Ruts

  • Ruts
  • The Crack (Virgin Int'l) 1979  (Virgin) 1988  (Blue Plate) 1991 
  • Grin & Bear It (Virgin) 1980 
  • The Peel Sessions EP (UK Strange Fruit) 1986 
  • Live and Loud!! (UK Link) 1987 
  • The Ruts Live (UK Dojo) 1987 
  • You Gotta Get Out of It (Virgin) 1987 
  • The Peel Sessions Album (UK Strange Fruit) 1990 
  • Ruts D.C.
  • Animal Now (Virgin) 1981 
  • Rhythm Collision (Bohemian) 1982 
  • Ruts DC and the Mad Professor
  • Rhythm Collision Dub Vol. 1 [tape] (ROIR) 1987 

On The Crack, the Ruts meld the Pistols’ instrumental attack with leader Malcolm Owen’s Strummeresque bellow; while less inspired than either of those bands, the Ruts started out with far more finesse (including nimble bass). True to their early association with reggae collective Misty in Roots (sponsor of their first 45), the Ruts often incorporated reggae riffs — adeptly, not heavy-handedly and without missing a single roughshod 4/4 stride. Simple, straightforward political lyrics are heartfelt but not strident.

The late-’80 Grin & Bear It compilation is odds’n’sods and sounds it, but the LP does contain an assortment of minor gems (including their pre-Virgin debut 45, live sides, etc.), highlighted by brilliant career-high-point single “Staring at the Rude Boys.” In short, a fitting tribute (as intended) to Owen, dead of an OD four months previously.

As Ruts D.C. (for da capo) the remaining three made saxist/keyboardist Gary Barnacle a full member. On Animal Now, personal themes of self-doubt and angst (“Despondency,” anyone?) get equal airing with the usual attacks on hypocrisy and social manipulation. It’s often gripping, but undercut by a tendency to infuse intrusive jazz-funk touches.

Minus Barnacle (who departed for session work and Leisure Process), the trio — along with the Mad Professor, a British reggae producer — cut Rhythm Collision, an LP of funk-inflected reggae in ready-made dub form, akin in concept to Dennis Bovell’s I Wah Dub. It’s a sharp, sometimes powerful, sometimes catchy piece of work, with saxist Dave Winthrop (ex-Secret Affair) and one Mitt (harmonica) supplying additional shades to the dark-hued mood. In 1987, the long-deleted record was reissued on cassette, with a credit that played up the reggae connection, as Rhythm Collision Dub Vol. 1.

Although Ruts D.C. stopped working in 1983, archival releases keep on appearing. Joy Division and the Ruts were BBC DJ John Peel’s two favorite bands, so it’s fitting they’ve both been remembered in the Peel Sessions EP series. The Ruts’ artifact from May 1979 unfortunately doesn’t debut any long-lost material, and the versions sound too similar to the tracks on The Crack to get worked up about it, but it nevertheless documents a great band.

The Ruts Live and Live and Loud!!, on the other hand, fail to document anything. Though both are legal releases, they sound like bootlegs; the muddy audio falls far short of capturing what was an explosive live band. In particular, Live and Loud gets the concert right, but used the wrong tape: the live track recorded at the Marquee on the UK edition of The Crack sounds great, but the same concert, as presented here, is of dodgy quality. Until a true live artifact can be excavated and released, these two are for scholars only.

┄┄┄┄┄┄┄┄┄┄

_TASK ITEM_: In the review of the Ruts' records, what does the "D.C." in Ruts D.C. stand for?

Saved data entries

┄┄┄┄┄┄┄┄┄┄

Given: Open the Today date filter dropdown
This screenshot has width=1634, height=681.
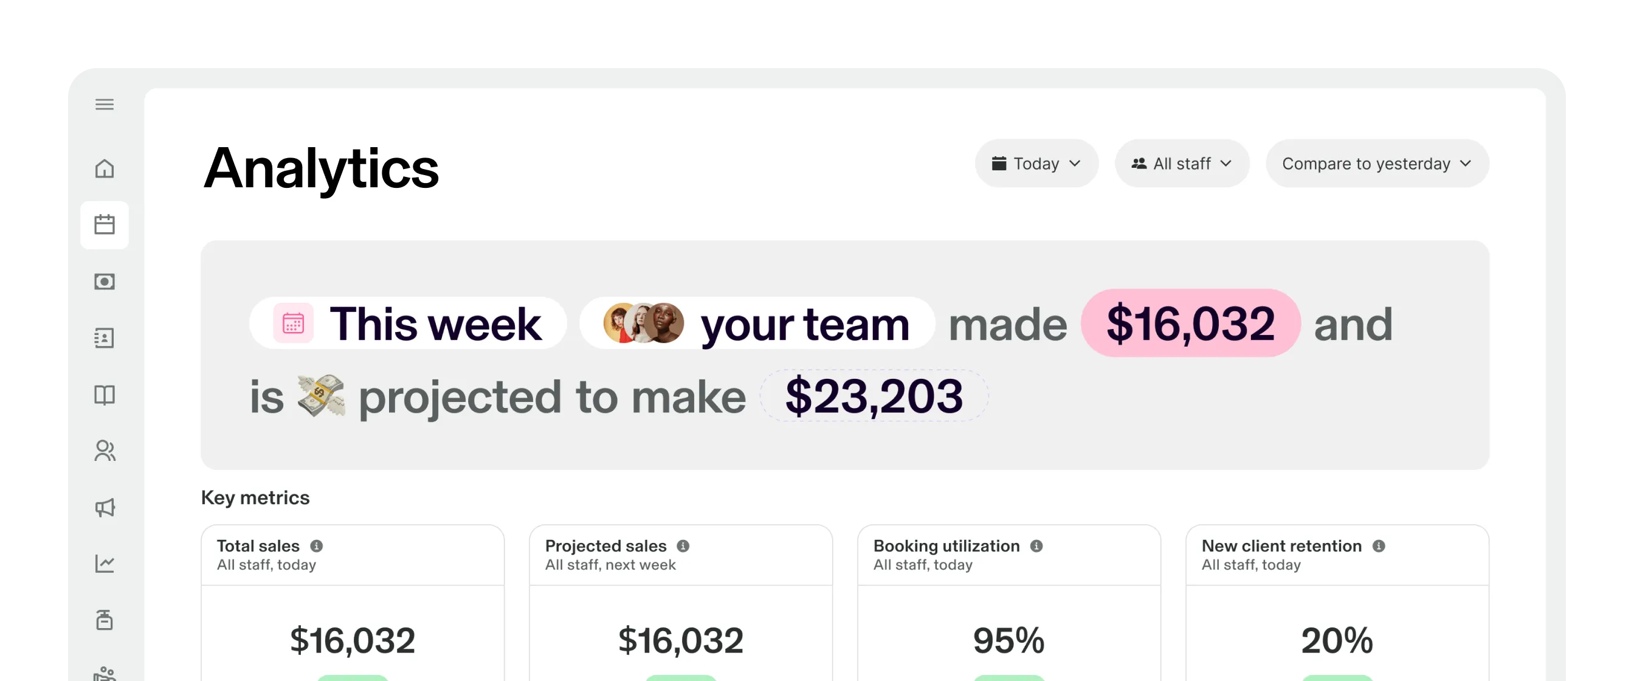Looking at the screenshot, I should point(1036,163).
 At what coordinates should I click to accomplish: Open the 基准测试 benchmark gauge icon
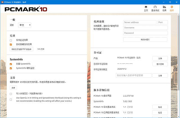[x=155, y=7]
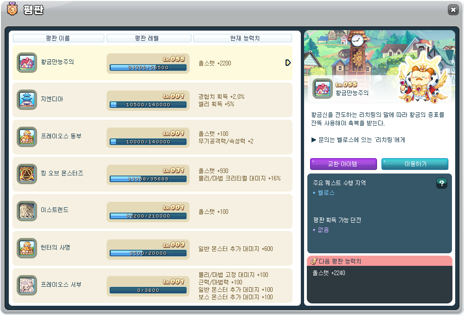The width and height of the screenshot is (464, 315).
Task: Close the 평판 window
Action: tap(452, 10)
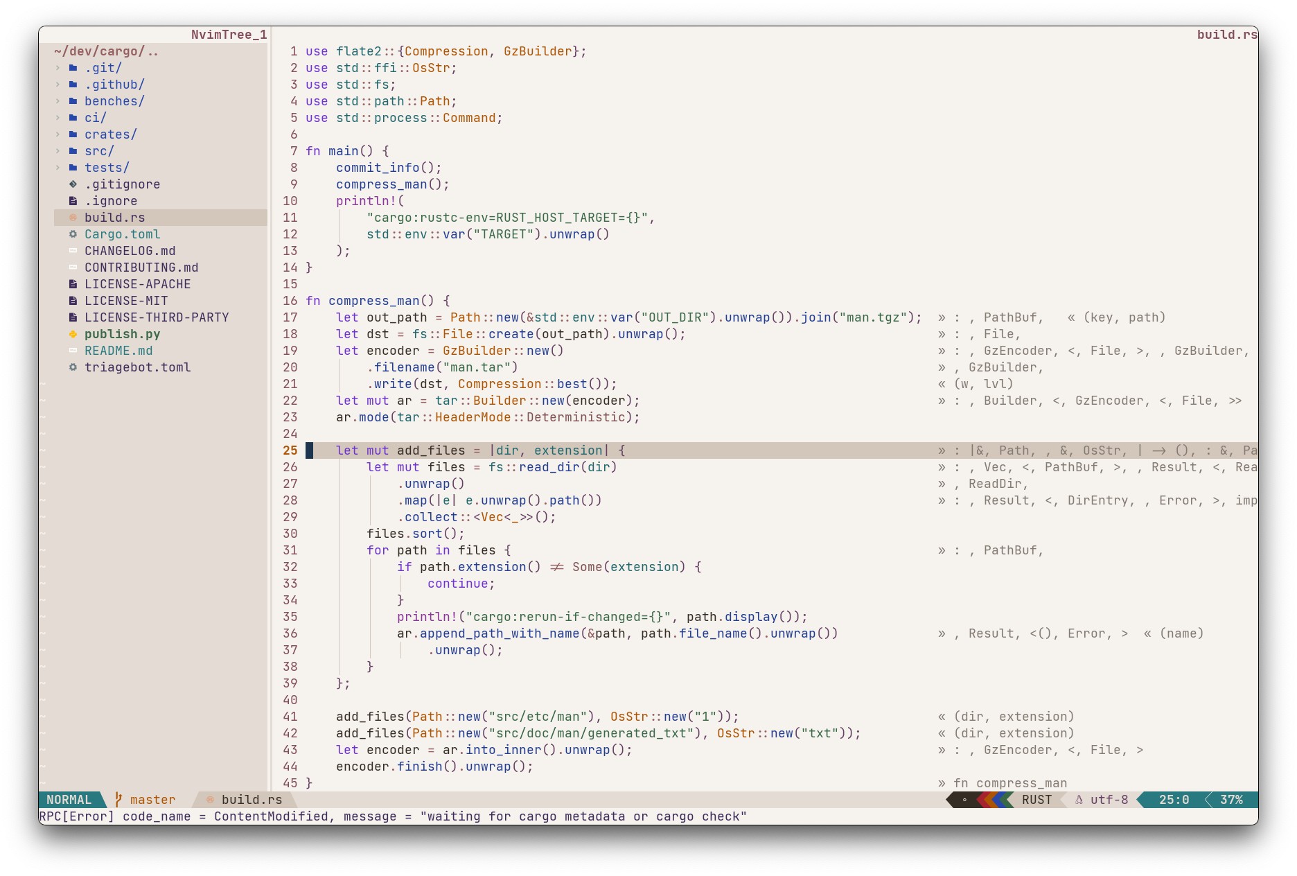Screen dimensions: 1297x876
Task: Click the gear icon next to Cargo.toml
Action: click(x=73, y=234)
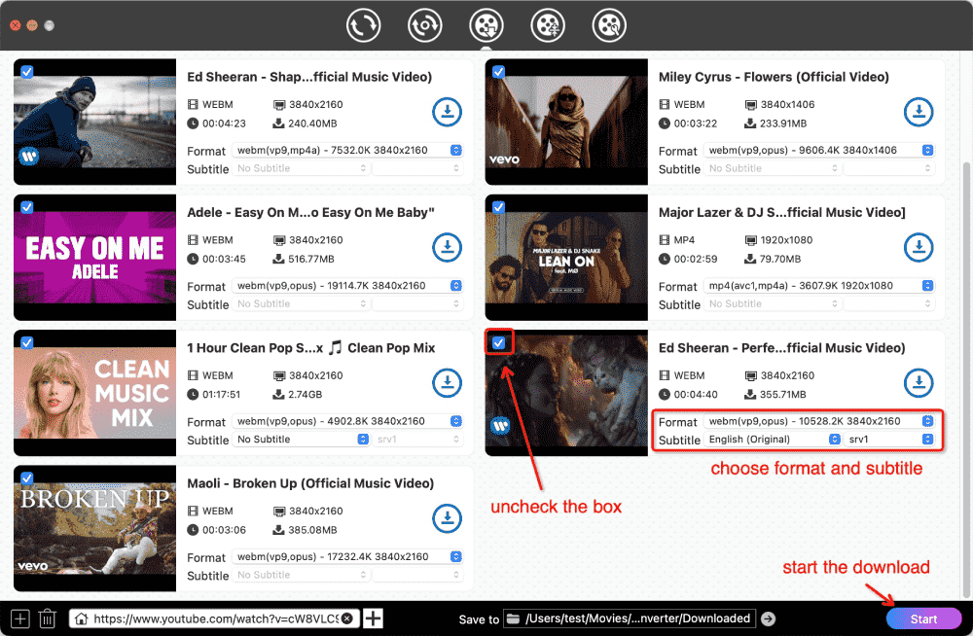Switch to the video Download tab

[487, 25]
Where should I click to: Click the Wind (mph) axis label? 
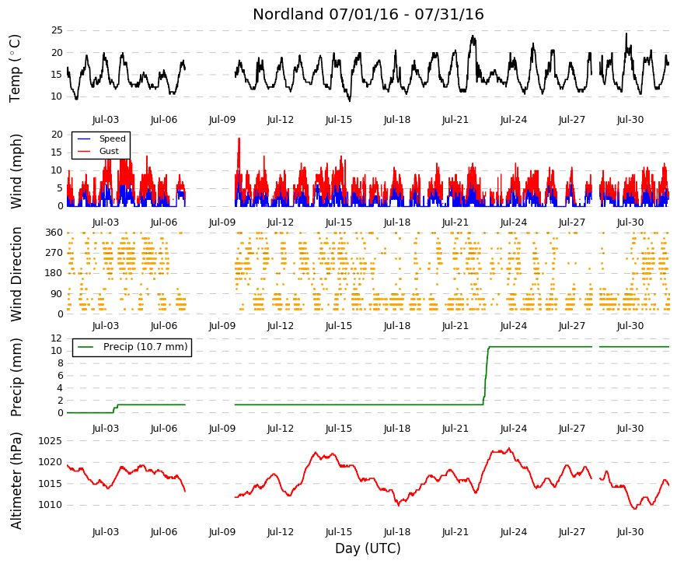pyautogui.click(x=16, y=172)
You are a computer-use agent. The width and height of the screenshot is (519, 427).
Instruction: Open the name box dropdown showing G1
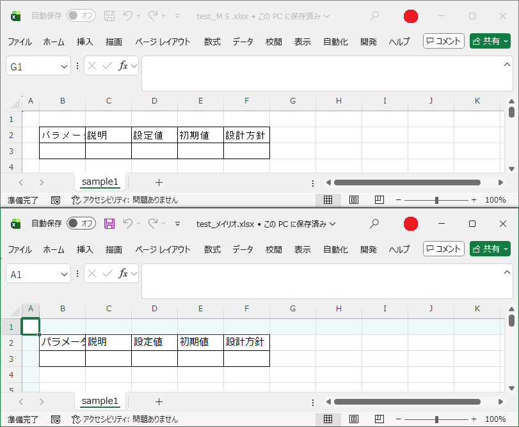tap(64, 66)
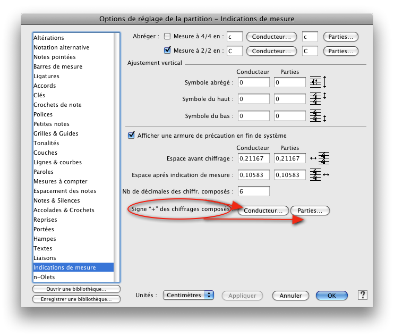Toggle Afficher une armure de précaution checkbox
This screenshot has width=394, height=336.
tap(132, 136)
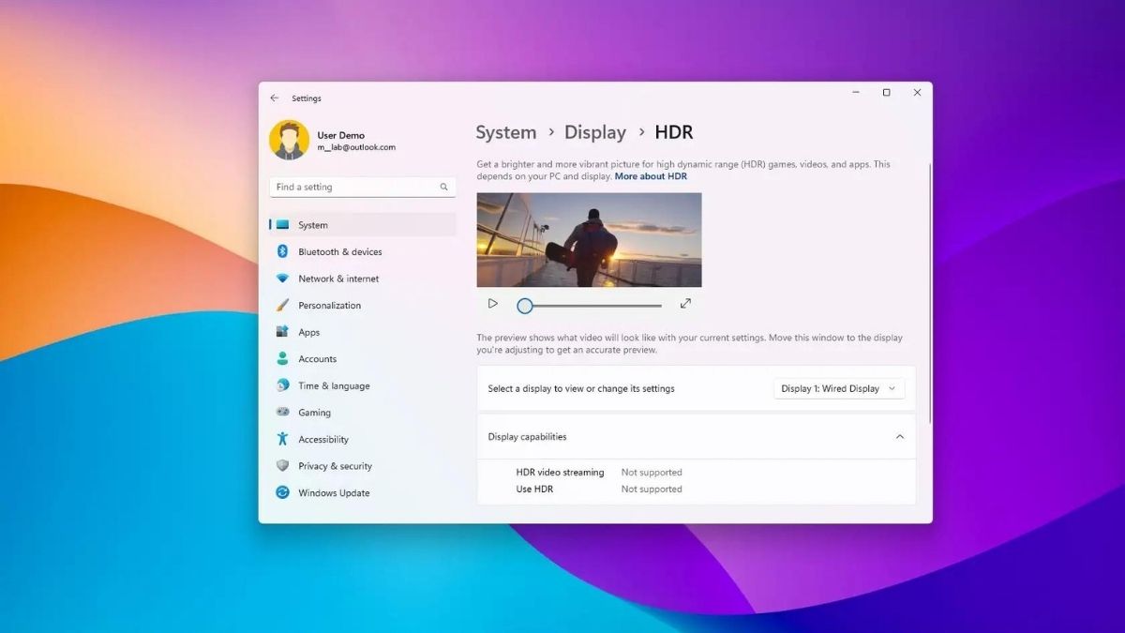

┄┄┄┄┄┄┄┄┄┄

_RESULT OF THE TASK_: It stands for "da capo."